The Navy Snow became the patrol boat of choice for the British in their campaign against piracy. This 90 ton, 60 foot ship was very much like a brigantine, but offered extra maneuverability with trysails added to the standard square-rig arrangement of her two masts. It was well manned with up to 80 men and had 8 small guns.

The Navy Sloop was a one-masted pirate hunter only slightly bigger than the snow but bulkier, with 12 guns and an abundance of sail. This 110 ton ship enabled a crew of 70 to give the pirates all they could handle even in calm winds: there were several pairs of oars fit between the gun ports for swift pursuit whenever sails hung limp.

Naval Man O' War- Only the main naval powers of England, Spain, and France could afford to use these 3-masted, square-rig gun ships in any great number during the Golden Age of Piracy. Designed like a galleon but armored for war, the largest could weigh an amazing 3500 tons and have 140 guns. The principal differences in the types and uses for the gun ships stemmed from their weight, size, and number of guns, which determined basic maneuverability.

Three Man O'War Types

The Ship of the Line actually refers to the top three in a six-level description based on size, crew, and firepower, with a 200-foot first class over 2000 tons, 100 or more heavy guns, worked by over 850 men on at least three decks. The massive arsenals of classes one through three were generally reserved for bombarding fortresses, fighting battles of national significance, and other large-scale naval conflicts.
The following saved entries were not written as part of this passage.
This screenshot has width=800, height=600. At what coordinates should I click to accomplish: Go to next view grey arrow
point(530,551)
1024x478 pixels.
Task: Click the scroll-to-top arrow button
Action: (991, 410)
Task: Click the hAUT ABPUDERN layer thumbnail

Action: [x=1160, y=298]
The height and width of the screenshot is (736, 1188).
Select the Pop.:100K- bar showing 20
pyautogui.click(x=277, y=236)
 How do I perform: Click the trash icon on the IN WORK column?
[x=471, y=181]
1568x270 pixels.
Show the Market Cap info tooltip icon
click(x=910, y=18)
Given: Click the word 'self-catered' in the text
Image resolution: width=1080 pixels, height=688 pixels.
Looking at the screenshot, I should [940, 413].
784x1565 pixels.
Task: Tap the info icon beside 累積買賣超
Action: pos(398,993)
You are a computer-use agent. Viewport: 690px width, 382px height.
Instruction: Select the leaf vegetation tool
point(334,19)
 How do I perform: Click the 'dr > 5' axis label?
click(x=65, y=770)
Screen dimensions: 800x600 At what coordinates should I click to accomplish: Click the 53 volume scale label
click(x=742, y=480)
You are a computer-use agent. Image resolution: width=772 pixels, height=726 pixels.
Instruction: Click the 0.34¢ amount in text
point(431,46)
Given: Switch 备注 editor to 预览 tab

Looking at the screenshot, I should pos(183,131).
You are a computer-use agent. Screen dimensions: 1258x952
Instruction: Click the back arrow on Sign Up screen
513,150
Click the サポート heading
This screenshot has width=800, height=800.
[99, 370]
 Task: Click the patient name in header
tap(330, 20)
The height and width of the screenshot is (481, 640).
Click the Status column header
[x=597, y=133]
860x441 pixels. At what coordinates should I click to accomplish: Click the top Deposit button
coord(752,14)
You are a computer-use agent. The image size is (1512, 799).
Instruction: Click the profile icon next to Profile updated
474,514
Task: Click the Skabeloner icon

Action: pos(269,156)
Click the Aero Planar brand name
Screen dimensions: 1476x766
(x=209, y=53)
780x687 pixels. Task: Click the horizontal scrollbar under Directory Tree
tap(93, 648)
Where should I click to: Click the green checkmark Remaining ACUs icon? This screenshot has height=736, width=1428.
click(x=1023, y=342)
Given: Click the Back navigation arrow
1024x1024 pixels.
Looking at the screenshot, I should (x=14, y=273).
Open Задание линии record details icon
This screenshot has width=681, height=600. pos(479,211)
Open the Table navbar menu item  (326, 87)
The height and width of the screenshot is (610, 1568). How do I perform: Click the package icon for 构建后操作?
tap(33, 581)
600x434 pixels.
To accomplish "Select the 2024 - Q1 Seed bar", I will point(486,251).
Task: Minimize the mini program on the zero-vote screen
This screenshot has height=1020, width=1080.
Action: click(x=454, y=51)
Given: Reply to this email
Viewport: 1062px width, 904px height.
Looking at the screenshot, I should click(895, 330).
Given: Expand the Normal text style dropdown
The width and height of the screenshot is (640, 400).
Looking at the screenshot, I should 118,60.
The Frigate was a moderately sized, light armored ship with 18 to 40 mid-sized guns on one or two decks and 50 to 200 men. It was much lighter and faster at 300 or more tons over as little as110 feet, so in addition to leading convoys, it saw duty for reconnaissance, patrols, and pirate hunting. While no giant ship of the line, the frigate was still imposing enough to send some pirates scurrying just at the sight.

The Corvette was a smaller but powerful two-masted variety with up to 20 guns on one deck. Having the least amount of armor made it swift and agile, but the smaller number of guns meant the fights had to be chosen wisely.